AIM OF THE TASK.
Please swap "hamburger menu" for "navigation menu" in the entries below and write them out again, keeping everything else the same.

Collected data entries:
####################
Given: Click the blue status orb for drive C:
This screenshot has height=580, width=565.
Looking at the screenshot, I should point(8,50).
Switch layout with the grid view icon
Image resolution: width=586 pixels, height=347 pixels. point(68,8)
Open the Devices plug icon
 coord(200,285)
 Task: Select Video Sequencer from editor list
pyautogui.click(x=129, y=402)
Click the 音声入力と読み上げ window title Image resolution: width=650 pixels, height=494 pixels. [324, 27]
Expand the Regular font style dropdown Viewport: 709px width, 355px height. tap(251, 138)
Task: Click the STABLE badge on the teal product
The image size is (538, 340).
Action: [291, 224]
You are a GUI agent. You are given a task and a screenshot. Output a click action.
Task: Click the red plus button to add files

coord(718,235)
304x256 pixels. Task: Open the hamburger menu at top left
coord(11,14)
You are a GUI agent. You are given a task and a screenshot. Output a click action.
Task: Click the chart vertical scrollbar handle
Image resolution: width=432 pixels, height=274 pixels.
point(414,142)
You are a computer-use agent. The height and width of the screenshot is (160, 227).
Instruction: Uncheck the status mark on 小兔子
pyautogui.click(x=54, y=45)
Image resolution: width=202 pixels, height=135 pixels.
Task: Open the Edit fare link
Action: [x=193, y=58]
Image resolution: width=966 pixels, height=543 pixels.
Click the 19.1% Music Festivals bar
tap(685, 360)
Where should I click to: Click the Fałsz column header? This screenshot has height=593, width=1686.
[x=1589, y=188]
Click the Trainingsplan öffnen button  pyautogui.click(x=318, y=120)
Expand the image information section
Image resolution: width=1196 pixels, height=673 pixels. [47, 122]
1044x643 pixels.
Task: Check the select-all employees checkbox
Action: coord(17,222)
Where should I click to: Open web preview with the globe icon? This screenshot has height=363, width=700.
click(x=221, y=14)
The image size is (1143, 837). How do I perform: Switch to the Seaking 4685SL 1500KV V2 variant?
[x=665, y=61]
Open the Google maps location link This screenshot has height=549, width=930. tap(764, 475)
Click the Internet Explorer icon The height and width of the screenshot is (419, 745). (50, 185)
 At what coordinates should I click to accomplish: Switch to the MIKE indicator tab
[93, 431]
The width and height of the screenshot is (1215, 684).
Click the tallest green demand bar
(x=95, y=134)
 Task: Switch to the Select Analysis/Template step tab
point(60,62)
####################
EXERCISE OUTPUT.
Given: Click the blue status orb for drive C:
This screenshot has height=580, width=565.
Looking at the screenshot, I should point(8,50).
Switch layout with the grid view icon
Image resolution: width=586 pixels, height=347 pixels. point(68,8)
Open the Devices plug icon
 coord(200,285)
 Task: Select Video Sequencer from editor list
pyautogui.click(x=129, y=402)
Click the 音声入力と読み上げ window title Image resolution: width=650 pixels, height=494 pixels. [324, 27]
Expand the Regular font style dropdown Viewport: 709px width, 355px height. tap(251, 138)
Task: Click the STABLE badge on the teal product
The image size is (538, 340).
Action: [291, 224]
You are a GUI agent. You are given a task and a screenshot. Output a click action.
Task: Click the red plus button to add files

coord(718,235)
304x256 pixels. Task: Open the navigation menu at top left
coord(11,14)
You are a GUI agent. You are given a task and a screenshot. Output a click action.
Task: Click the chart vertical scrollbar handle
Image resolution: width=432 pixels, height=274 pixels.
point(414,142)
You are a computer-use agent. The height and width of the screenshot is (160, 227).
Instruction: Uncheck the status mark on 小兔子
pyautogui.click(x=54, y=45)
Image resolution: width=202 pixels, height=135 pixels.
Task: Open the Edit fare link
Action: [x=193, y=58]
Image resolution: width=966 pixels, height=543 pixels.
Click the 19.1% Music Festivals bar
tap(685, 360)
Where should I click to: Click the Fałsz column header? This screenshot has height=593, width=1686.
[x=1589, y=188]
Click the Trainingsplan öffnen button  pyautogui.click(x=318, y=120)
Expand the image information section
Image resolution: width=1196 pixels, height=673 pixels. [47, 122]
1044x643 pixels.
Task: Check the select-all employees checkbox
Action: coord(17,222)
Where should I click to: Open web preview with the globe icon? This screenshot has height=363, width=700.
click(x=221, y=14)
The image size is (1143, 837). How do I perform: Switch to the Seaking 4685SL 1500KV V2 variant?
[x=665, y=61]
Open the Google maps location link This screenshot has height=549, width=930. tap(764, 475)
Click the Internet Explorer icon The height and width of the screenshot is (419, 745). (50, 185)
 At what coordinates should I click to accomplish: Switch to the MIKE indicator tab
[93, 431]
The width and height of the screenshot is (1215, 684).
Click the tallest green demand bar
(x=95, y=134)
 Task: Switch to the Select Analysis/Template step tab
point(60,62)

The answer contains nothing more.